All patients had diarrhea-predominant IBS (IBS-D), were not on a gluten-free diet prior to the study, and did not have celiac disease.
They were randomized to either a gluten-free diet or a gluten-containing diet for 28 days. Patients’ meals and snacks were ingested or prepared in the Mayo Clinical Research Unit, and study participants were asked to eat only the foods provided by the study dietitians during the entire study period, the authors wrote. Dietitians assessed diet compliance using direct questioning of participants.
After 28 days of the study, the investigators looked at several clinical and histologic markers.
First, they tallied stool frequency, and found that patients on the gluten-containing diet had more stools per day than gluten-free patients did (P = .04), with a 95% confidence interval for the absolute difference between number of stools per day at –0.652 to –0.015 (Gastroenterology 2013 Jan. 28 [doi: 10.1053/j.gastro.2013.01.049]).
"While the absolute difference in stool frequency is small, it is important to appreciate that this increased frequency is on a background of the typical increase in stool frequency (average 2.6 bowel movements/day at baseline) and consistency in patients with IBS-D," the authors wrote.
This effect was more pronounced in subjects who were HLA-DQ2 or 8 positive (95% CI, –1.005 to –0.092; P = .019), they added.
Next, the investigators looked at small bowel permeability.

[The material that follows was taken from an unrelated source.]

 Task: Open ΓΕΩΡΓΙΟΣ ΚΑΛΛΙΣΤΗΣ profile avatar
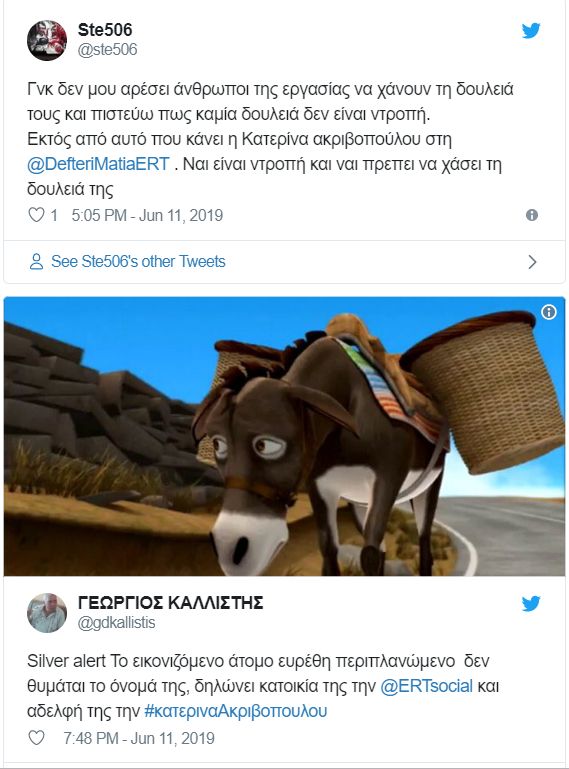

They found increased small bowel permeability with gluten-containing diet patients relative to their gluten-free counterparts, based on both cumulative mannitol excretion levels and lactulose:mannitol ratio. Similarly, this effect was more pronounced in HLA-DQ2 or 8 positive patients.
"While the clinical significance of these changes in permeability is not demonstrated in the current study, the abundant experimental evidence from the published literature is that increased mucosal permeability enhances inflammation and leads to increased sensitivity," they wrote.
Finally, the authors looked at tight-junction mRNA expression.
"Alterations in intestinal permeability and jejunal mucosal tight junction (TJ) signaling have been described in IBS-D, including postinfectious IBS-D," they wrote.
They found that expressions of ZO-1, occludin, and claudin-1 mRNA in colonic mucosa were significantly lower with the gluten-containing diet, compared with the gluten-free patients, particularly in subjects with HLA-DQ2 or 8 positive status.
There were no significant variations in tight junction signaling in the small bowel mucosa.
The authors conceded several limitations to their study. For one, it "did not evaluate effects of gluten on the microbiome, afferent functions, or cytokine expression in the mucosal biopsies from patients before and after the interventions. These would be interesting parameters to include in future studies," they wrote.
Additionally, "our study does not specifically address the effects of gluten protein per se, and it is possible that other proteins in wheat flour may be responsible for the changes observed."
Nevertheless, "our data provide mechanistic explanations for the observation that gluten withdrawal may improve patient symptoms in IBS," they concluded.
The researchers disclosed receiving funding for this study from the National Institutes of Health. One investigator also disclosed having received grants from Alba Therapeutics, maker of the drug larazotide, used in celiac disease.
FROM GASTROENTEROLOGY
Major finding: Irritable bowel syndrome patients on a gluten-free diet had fewer bowel movements per day than did gluten-consuming counterparts (P = .04).
Data source: A 4-week trial of 45 patients with diarrhea-predominant irritable bowel syndrome, randomized to a gluten-free or gluten-containing diet.
Disclosures: The researchers disclosed receiving funding for this study from the National Institutes of Health. One investigator also disclosed having received grants from Alba Therapeutics, maker of the drug larazotide, used in celiac disease.